Citi had been forming the view that BHP and oil were not well suited, recently speculating that Woodside could take over the Australian petroleum assets. The broker believes, while fast paybacks are possible for brownfield oil expansions such as Mad Dog 2 and Atlantis 3, this is more difficult for greenfield developments such as Trion and T&T North.
The offloading of the petroleum assets will be undertaken via an all-scrip merger with Woodside Petroleum, with Woodside shareholders owning 52% and BHP shareholders receiving Woodside shares to the equivalent of 48% of the enlarged base.

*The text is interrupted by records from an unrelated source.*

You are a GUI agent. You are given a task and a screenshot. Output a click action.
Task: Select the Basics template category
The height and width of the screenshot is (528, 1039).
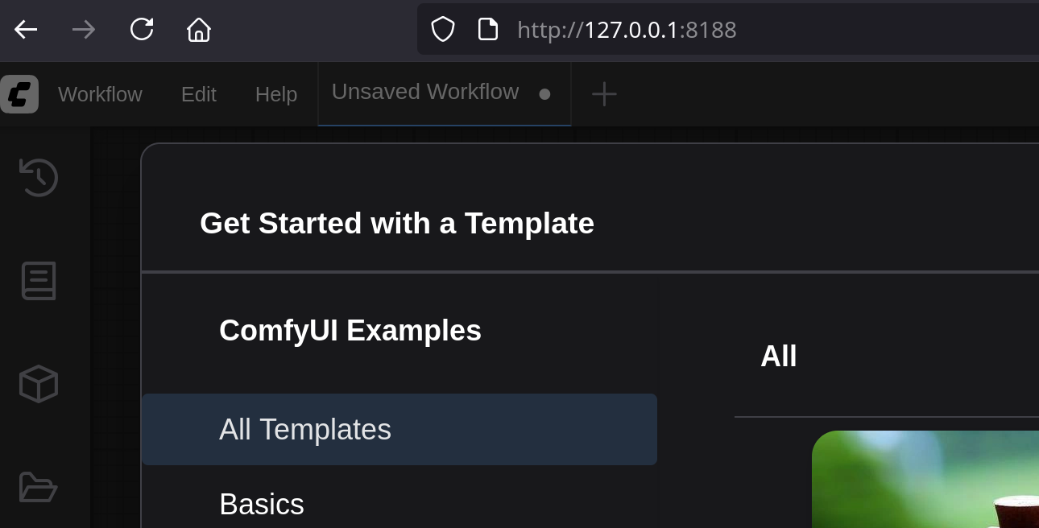262,504
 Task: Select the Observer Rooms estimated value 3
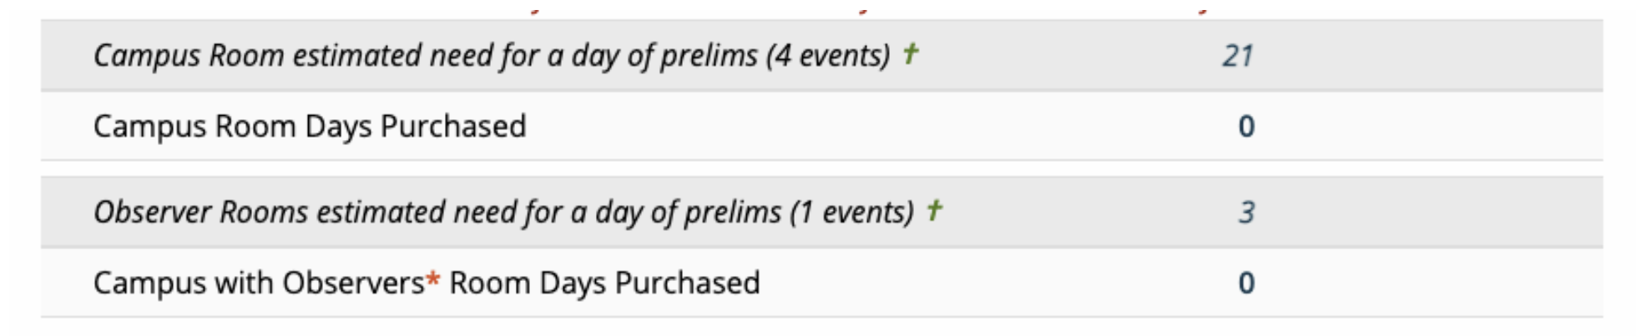(1246, 212)
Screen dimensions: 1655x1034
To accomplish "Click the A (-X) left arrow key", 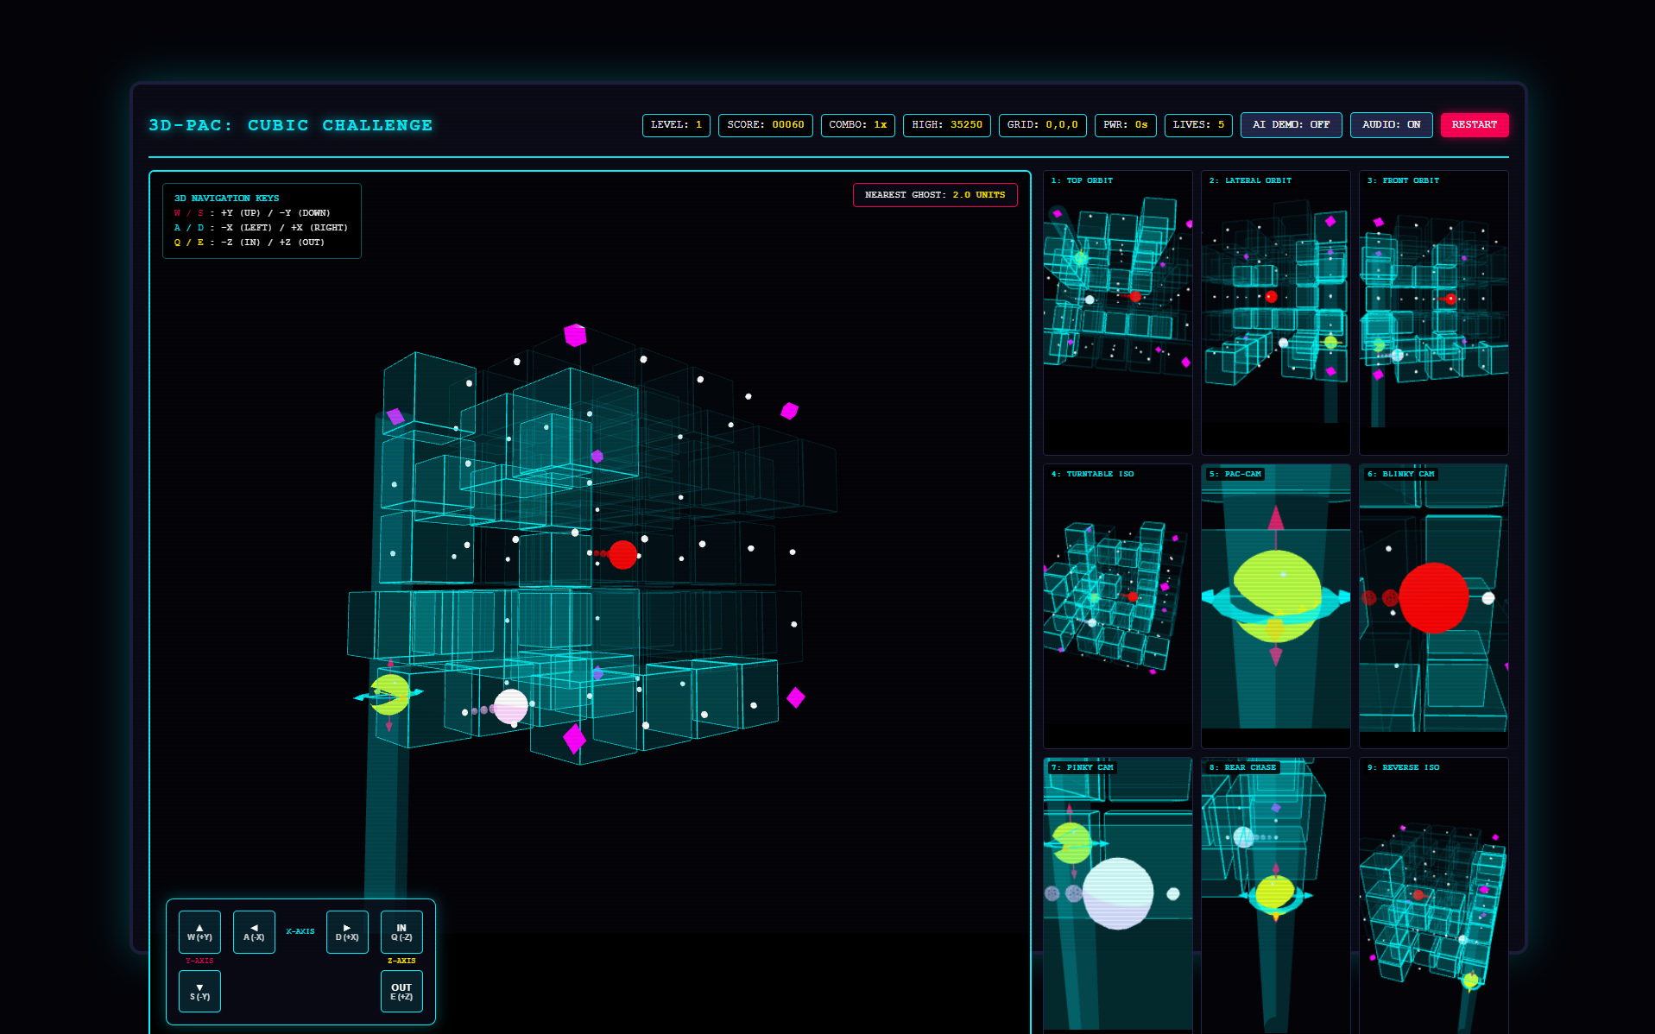I will click(254, 932).
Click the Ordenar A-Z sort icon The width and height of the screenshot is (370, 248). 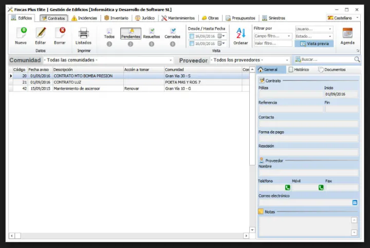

While the ratio is better than Macquarie feared it does erode some of the upside for Woodside, and has been agreed regardless of movements in commodity and share prices. Yet, the deal could face push-back from some shareholders as the merger ratio does not appear to fully factor in standalone asset valuations.
Woodside aims to execute a sale agreement by October with shareholder approvals in early 2022. The company was not willing to disclose its view about end-of-life remediation liabilities being taken on from BHP Petroleum and this is a critical variable, Macquarie estimating liabilities could be in the US$2-4bn range.

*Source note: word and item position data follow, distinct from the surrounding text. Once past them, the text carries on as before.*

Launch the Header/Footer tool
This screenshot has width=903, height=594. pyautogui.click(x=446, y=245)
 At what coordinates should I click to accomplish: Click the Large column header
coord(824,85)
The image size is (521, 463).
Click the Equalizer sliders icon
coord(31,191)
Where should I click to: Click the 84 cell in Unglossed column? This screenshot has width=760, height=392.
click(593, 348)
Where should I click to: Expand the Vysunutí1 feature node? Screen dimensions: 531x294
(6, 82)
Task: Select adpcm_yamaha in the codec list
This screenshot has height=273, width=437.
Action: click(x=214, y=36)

The main risk is that shareholders may reject this merger and, while the ratio of ownership appears reasonable, UBS agrees unknown factors could be material to valuation such as remediation costs and synergies. There is also the possibility of an interloper making a play for BHP Petroleum.
BHP has lifted medium-term petroleum guidance to 109mmboe. Macquarie notes the petroleum business will not take any cash or debt when merged and, therefore, not create additional financial burden for the BHP balance sheet. The company has put its net debt target under review and expects the transaction will unlock pre-tax synergies of at least US$400m per annum.

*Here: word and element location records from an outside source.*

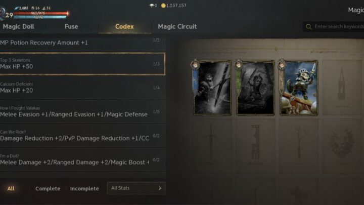
Task: Click the locked lion crest card slot
Action: 342,146
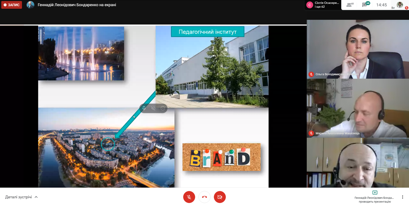Toggle the microphone button in the bottom bar
Image resolution: width=409 pixels, height=205 pixels.
(x=189, y=197)
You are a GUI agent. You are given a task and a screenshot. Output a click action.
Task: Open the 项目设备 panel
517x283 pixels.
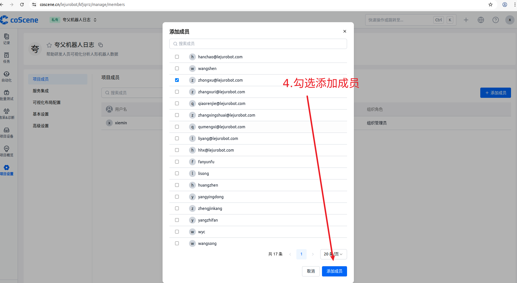(7, 133)
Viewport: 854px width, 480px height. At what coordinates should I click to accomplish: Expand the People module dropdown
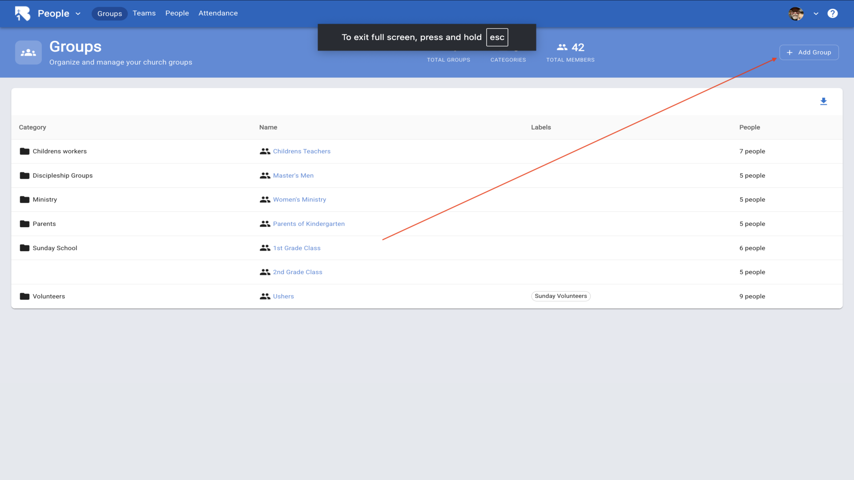[78, 14]
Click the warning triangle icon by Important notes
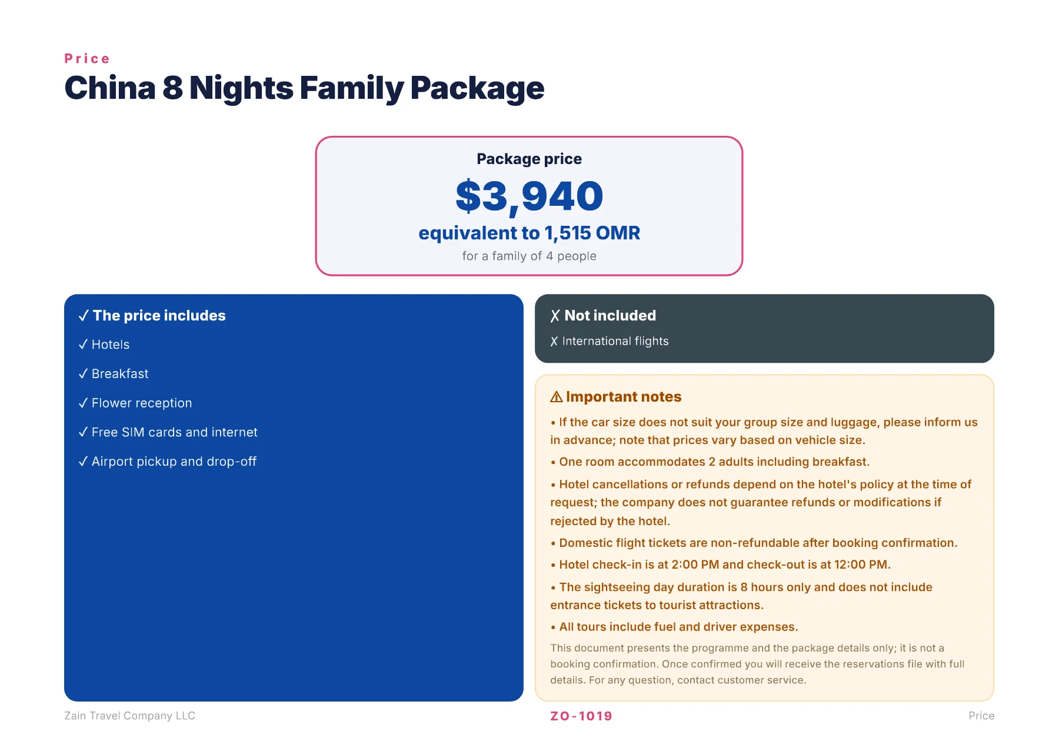1059x748 pixels. (556, 397)
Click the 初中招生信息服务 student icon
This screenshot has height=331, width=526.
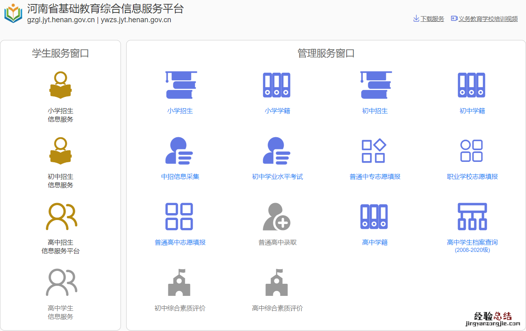pyautogui.click(x=60, y=151)
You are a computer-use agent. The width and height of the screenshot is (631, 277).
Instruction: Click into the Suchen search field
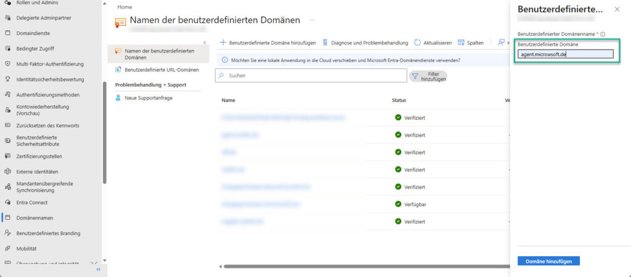pyautogui.click(x=311, y=75)
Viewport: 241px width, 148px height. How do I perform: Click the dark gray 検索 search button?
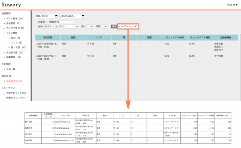[114, 27]
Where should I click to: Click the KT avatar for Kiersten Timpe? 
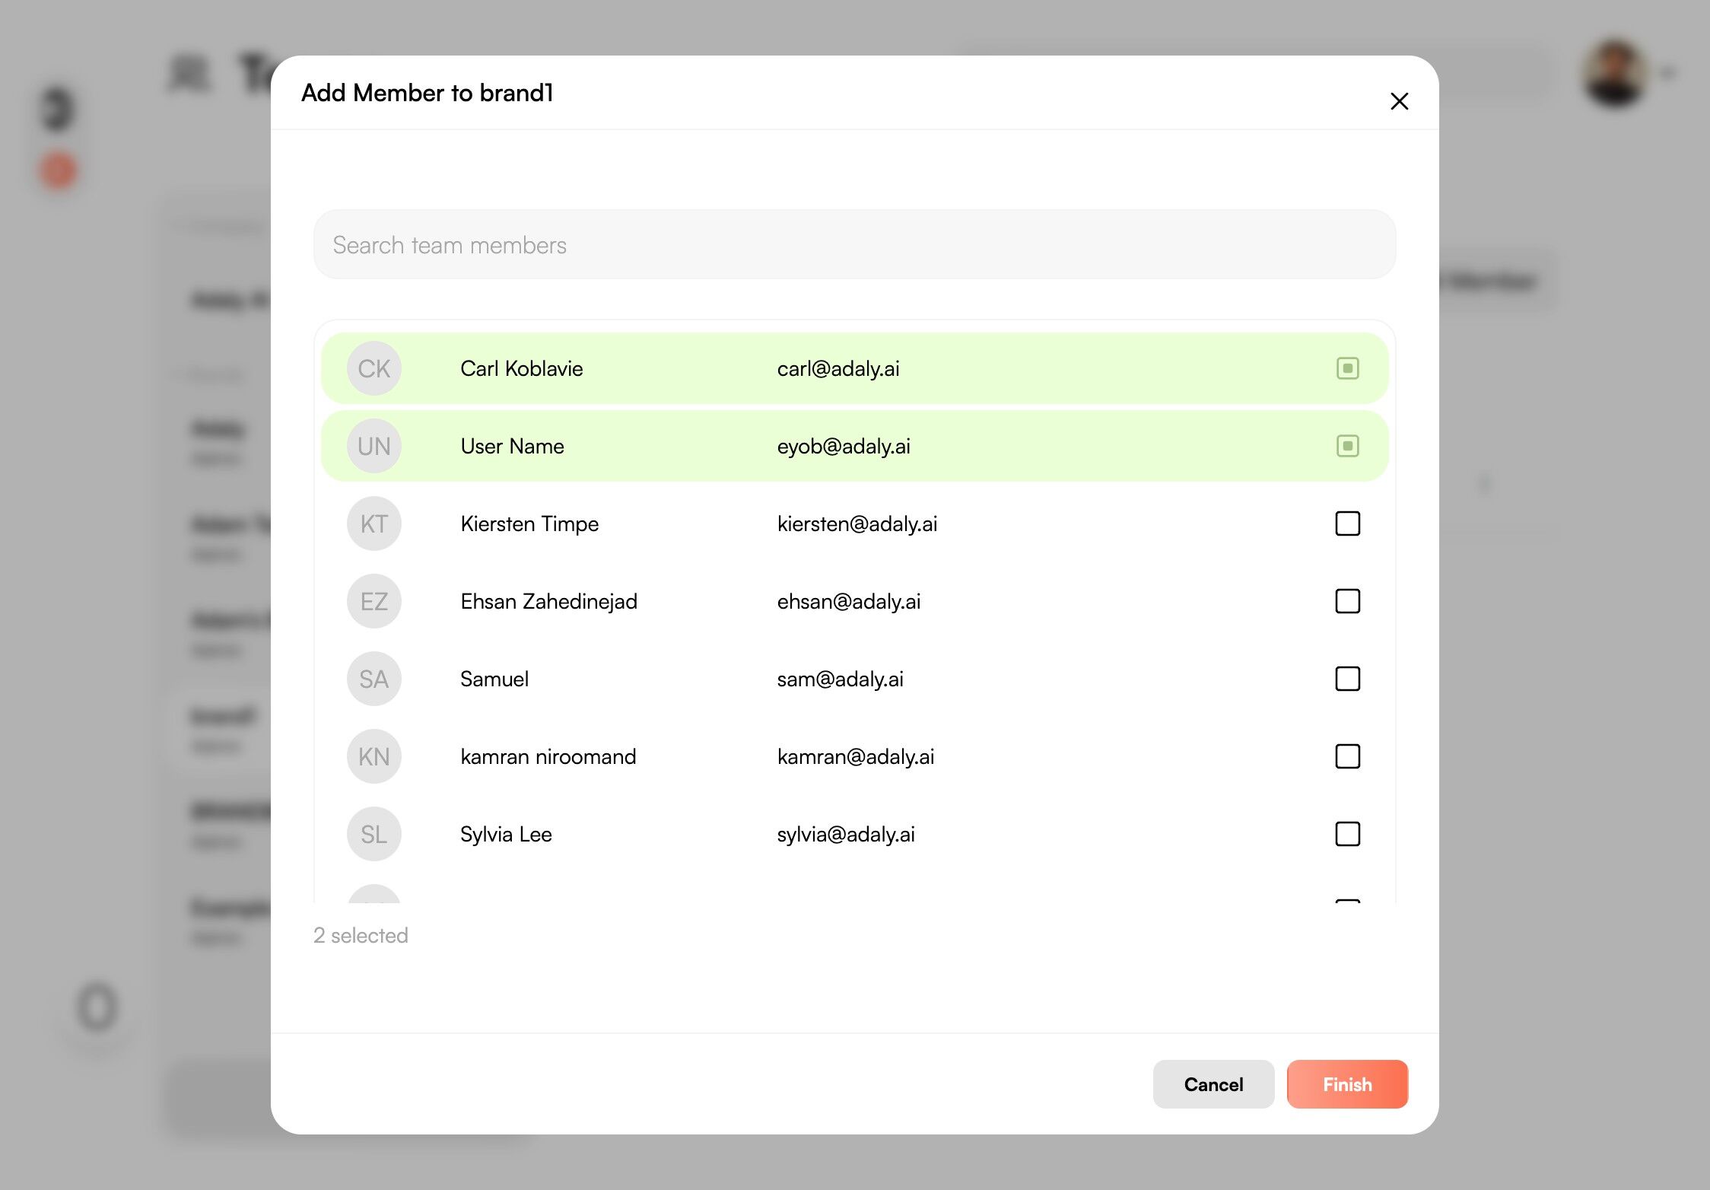(373, 524)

BHP Group intends to unify its company structure under a single Australian entity via a 1-for-1offer to UK shareholders. This approach was selected, Morgans points out, to create unchanged dividends for UK shareholders.
Costs incurred will be US$400-500m in stamp duty and this will occur ahead of the proposed merger of BHP Petroleum and Woodside, simplifying the process. This is a considerable reduction from prior estimates of US$1.2bn, Morgan Stanley notes.
The structure is expected to allow strategic flexibility and BHP requires 75% of UK-based shareholders to cast a vote in favour of unification. Macquarie points out the merger of the petroleum businesses is not dependent on approval of the unification structure.
Further, whether franking credits related to petroleum can be maintained within BHP is yet to be confirmed by the Australian Taxation Office, although Morgan Stanley does not envisage any shortage of credits given the high tax payments in the iron ore business.
Ord Minnett notes, prior to the announcement, the spread between the UK and Australian listings stood at 21% and this is likely to close. BHP will retain a standard listing on the FTSE and a secondary listing on the Johannesburg Stock Exchange.
Macquarie believes the unified structure will allow BHP to conduct M&A activities with a greater degree of flexibility. The broker points out the company has made only cash acquisitions since the establishment of the dual-listed structure.
What's In It For Woodside?
Oil that is. The announcement de-risks UBS' investment thesis on a number of fronts. Primarily, concerns regarding the ability to fund the Scarborough final investment decision without additional capital are dampened, as the merger should reduce gearing to 12% and be supportive of free cash flow, providing a diversified portfolio of higher-return oil products.
This should allow Woodside to self-fund its growth and sustaining capital expenditure, providing stable distributions. On the other hand, if the transaction were to fail, gearing could rise in 2022 to 39% and likely require additional capital.
As a result, UBS believes the merger scenario offers a better value proposition. Investor concerns appear to centre on earnings being diluted via the merger yet the broker calculates, on a pro forma estimate, that 2023 accretion of 9% is probable. Still, UBS recognises the risk that higher rehabilitation costs could overhang until more detail is provided.